Energy efficiency index for heat: a CO2 emission intensity; b index value

Fig. 12
figure 12

Index of profitability of warmer energy [94]

In accordance with the opinion of the President of URE [98], high CO2 prices and predictions of their further growth arouse legitimate concerns among all market participants due to their direct influence on the prices of both electricity and heat. Simultaneously, failure to make the required investments in emission reduction, modernization, and changing the method of generation in individual sources could, over time, result in a permanent increase in heat prices and, consequently, a decrease in the use of DH to provide customers with heat. It is indisputable when analyzing the galloping prices of fuels and CO2 emissions, the only right thing to do is to develop a technology based on RES, biomass and hydrogen.

4 Development goals

4.1 Goals of the European Union and Poland

The vast majority of district heating systems in Poland still remain ineffective. The current definition of an effective heating and cooling system states, that it is a system in which heat or cold is used to produce:

  • no less than 50% of the energy from RES or

  • no less than 50% of the waste heat, or

  • no less than 75% of the heat from cogeneration, or

  • no less than 50% of the combination of such energy and heat.

Since 1996, the European Union has adopted many guidelines regulating the energy transformation, which can be summarized in Fig. 13.

Fig. 13
figure 13

Legislative timeline of RES directives and regulations

The directions of transformation of the entire heating sector have been strongly emphasized in two basic strategic documents for the Polish energy sector, namely the National Energy and Climate Plan for 2021–2030 (KPEiK) [10] and Poland's Energy Policy until 2040 (PEP2040) [9]. All actions indicated by PEP 2040 are to be based on three pillars. The first one says that only the transition, where energy poverty is eradicated and jobs related to the extraction of fossil fuels are eliminated, is supplemented by new industries related to RES (also in heating) and nuclear energy. The second pillar indicates that a zero-emission energy system in which, apart from offshore wind energy and nuclear energy, a prominent place is taken by local and community energy, which, for heat, may mean a revival of prosumer activity not less than that observed recently in electricity generation. Finally, the third pillar emphasizes good air quality, which makes it necessary to transform heating, especially local heating, and thus the heat generated in home furnaces.

Moreover, PEP 2040 includes the guidelines, as the key elements, for district heating.

  1. 1.

    By 2040, the thermal requirements of all dwellings are to be met by system heat and by zero-emission or low-emission individual sources;

  2. 2.

    There should be a large rise in photovoltaic installed capacity, approximately 5–7 GW in 2030 and approximately 10–16 GW in 2040, which will enable low-cost use of electricity used to drive heat pumps and switch to heat generation from electricity for auto producers and prosumers;

  3. 3.

    It is expected that natural gas will serve as a transitional fuel throughout the energy transformation, and in 2030 the capacity to convey a mixture containing about 10% of decarbonized gasses via gas networks will be achieved, which will enable low-emission heat generation in cogeneration, both in economic activity and for personal needs.

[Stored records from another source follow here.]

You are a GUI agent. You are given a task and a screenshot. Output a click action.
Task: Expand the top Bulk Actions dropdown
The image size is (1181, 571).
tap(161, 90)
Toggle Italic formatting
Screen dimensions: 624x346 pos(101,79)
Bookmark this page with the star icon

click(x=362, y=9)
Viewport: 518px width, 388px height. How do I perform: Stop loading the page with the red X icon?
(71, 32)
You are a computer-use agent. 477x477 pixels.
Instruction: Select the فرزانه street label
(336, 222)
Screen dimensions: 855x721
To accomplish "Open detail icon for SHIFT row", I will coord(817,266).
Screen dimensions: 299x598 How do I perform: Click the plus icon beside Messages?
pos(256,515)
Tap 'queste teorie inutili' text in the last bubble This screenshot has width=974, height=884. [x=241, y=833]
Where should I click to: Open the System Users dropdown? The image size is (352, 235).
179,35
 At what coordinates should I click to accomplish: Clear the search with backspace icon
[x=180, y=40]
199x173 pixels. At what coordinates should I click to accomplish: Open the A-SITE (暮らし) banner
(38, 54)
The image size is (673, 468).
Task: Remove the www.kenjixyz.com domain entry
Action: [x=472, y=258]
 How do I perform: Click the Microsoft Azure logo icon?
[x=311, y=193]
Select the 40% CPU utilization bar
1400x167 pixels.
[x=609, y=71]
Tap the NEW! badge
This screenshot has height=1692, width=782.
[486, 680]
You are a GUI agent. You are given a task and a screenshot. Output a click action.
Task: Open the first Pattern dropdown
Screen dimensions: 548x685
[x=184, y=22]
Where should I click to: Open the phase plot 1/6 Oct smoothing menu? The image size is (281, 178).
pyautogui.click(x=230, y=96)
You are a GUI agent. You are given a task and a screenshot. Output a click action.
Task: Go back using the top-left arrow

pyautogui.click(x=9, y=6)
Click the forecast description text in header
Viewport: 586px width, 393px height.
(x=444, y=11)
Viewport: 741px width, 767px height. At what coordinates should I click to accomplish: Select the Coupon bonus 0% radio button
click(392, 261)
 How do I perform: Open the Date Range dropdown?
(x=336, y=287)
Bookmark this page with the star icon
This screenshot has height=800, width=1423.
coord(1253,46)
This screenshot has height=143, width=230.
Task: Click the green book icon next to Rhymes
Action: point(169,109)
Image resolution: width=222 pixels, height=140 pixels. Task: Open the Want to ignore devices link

The possibility of using decarbonized fuel will facilitate the transformation of energy companies towards effective heating systems (an appropriate share of heat from cogeneration, heat from RES, or waste heat in the system;

  4. 4.

    The low-emission direction of individual sources conversion should be implemented through the use of heat pumps, solar collectors, and electric heating, which will facilitate the achievement of the goal of eliminating coal combustion in households in cities by 2030 and in rural regions by 2040;

  5. 5.

    The most anticipated innovations for heating may be:

    • heat storage technologies that will allow for the optimization and effective operation of sources generating heat and electricity in cogeneration, regardless of the passing peaks of the demand for these products, which will increase the operational safety of the entire power system;

    • electricity storage facilities, which will allow for further dynamic development of sources based on solar and wind energy as they will eliminate their most serious disadvantage, instability and dependence on natural conditions;

    • hydrogen technologies, especially technologies enabling the production of "green hydrogen", which will allow the development of local hydrogen clusters based on local production of hydrogen associated with decentralized production of renewable energy (including "green heat") and local demand. The specialized hydrogen infrastructure can use hydrogen for the production and supply of heat to residential and commercial buildings.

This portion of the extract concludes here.